So up to this point you’ve probably only ran honeyd on your laptop or desktop machine. If you want to get the most out of honeyd then you’ll probably want to run it on either a server or an embedded device. In the beginning of this series I mentioned you could run a honeypot in a number of ways. Two of the ways I mentioned was to attract malware to a vulnerable system so that you can analyze the latest and greatest malware. The other way was to attract attackers on your network. In my series I’m going to keep the focus on detecting attackers on the local network and not trying to find new malware. The honeynet project already does a great job of tracking down the latest and greatest malware so check that project out.
If you’re going to use honeyd to detect attackers on your local network then you’ll need to place your honeypot as close to your networking equipment as possible. This being the case a racked server or small device with numerous network interfaces will likely be the best solution. A racked server didn’t make much sense for my solution mainly due to the cost but a small embedded device would need good specs to make a good solution. I found a couple of solutions.
First the option that I went with to implement my honeypot running honeyd. The Soekris Net5501.
The great thing about the Soekris is that it has four network interfaces. This allows you access to four different vlans within your environment. Out of the box it comes with the ability to load an OS on compact flash, which is the option that I went with. You could also get a PCI extension that could be fitted with a hard drive. If your install of a honeypot would require large data storage then you’ll need to think about that option. I did not care about data storage, I simply wanted an alert when honeyd saw something come across the wire. Besides even if you needed storage you could have honeyd ship off that data / logs to a centralized location. For $250 bucks this is a great solution. You won’t find to many small devices like this that have four network interfaces. Now you could get a full rack system with plenty of network interfaces but then your cost goes up. More network interfaces would mean that you have access to more vlans so if that’s important to you then you’ll have to plan accordingly. This is setup is not meant to cover your entire organization just a handful of important vlans. Below is a diagram of a potential setup.

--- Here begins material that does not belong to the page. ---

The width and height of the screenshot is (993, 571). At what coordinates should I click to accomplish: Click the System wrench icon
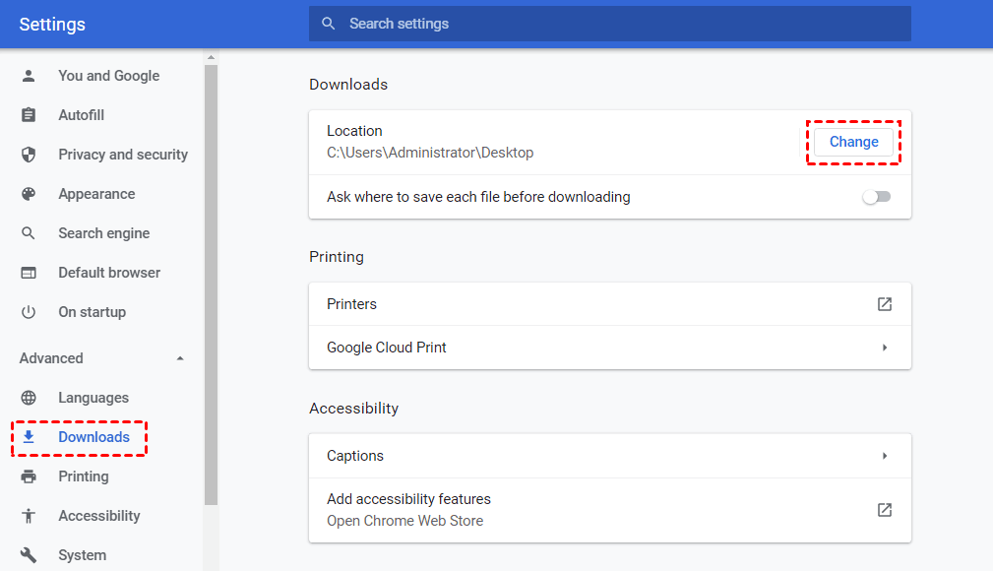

In this setup you can place a honeyd host on four different vlans looking for any devices that connect to your honeypot when they should have no business connecting to your honeypot. Keep in mind this is not meant to be an intrusion detection replacement. This solution will ride on top of your existing intrusion detection. Besides most intrusion detection setups that I’ve seen don’t monitor activity inside a particular vlan much less traffic between vlans. The setup I’ve described here is meant to monitor vlans with important assests and data. So in the scenario above you would have to connect your Soekris device to a “core” router that has the vlans you want to monitor. You could also connect the Soekris device to multiple routers if those vlans are mananged by different routers. There are numerous ways to tackle a problem that I’ve described but this is just one of those ways.
There is another device that I believe is very handy in these types of situations and that’s the Alix boards by PC Engines. If you want to buy one I would recomend NetGate which also has other options such as enclosures and lots of other wireless goodness. The Alix board plus enclosure is very small, about the same size of a home wireless router. Below is an Alix board without the enclosure.
You can buy them with a number of configurations, the one above has three network interfaces, one compact flash, one mini pci, plus a cpu and RAM. So no hard drive but you can easily run your OS on the compact flash. Of course the OS of choice should be Linux. Hopefully this answers the question as to what hardware you might could use for your installation of a honeypot in your organization’s environment. Unless you do everything at your organization this type of work will require you to work closely with your network engineering team. That’s all I have, I’d love to hear from others on how they have their honeypots setup and what hardware is powering that setup. Please comment if you have a question.
2 replies on “Honeypot / honeyd tutorial part 4, hardware”
“In this setup you can place a honeyd host on four different vlans looking for any devices that connect to your honeypot when they should have no business connecting to your honeypot.”
So what we would be detecting would be things such as port scans being done on the box or repeated attempts to connect to it or log into it?
What would you do to make the box appealling to a person who would be intruding in your network?
First question (and you’re ahead of me Alpheus). In my next article I’ll talk about how to receive email alerts. I do look for port connections, whether that’s a port scan or it’s another device trying to connect to one of many services you can have running on your honeypot (ftp, web, etc).
Second question. Most people try and identify a remote machine with a nmap scan. Nmap has signatures and can try and determine the OS, the OS version, and the version of any running services. You could intentionally emulate that nmap fingerprint to make it seem like you have an old XP, windows 95, etc. Same thing goes for say an old version of a ftp server. You can also make it appear that the machine has been up for a very long time meaning that it hasn’t been rebooted to accept certain patches.
Good questions, I guess I could have clarified that more.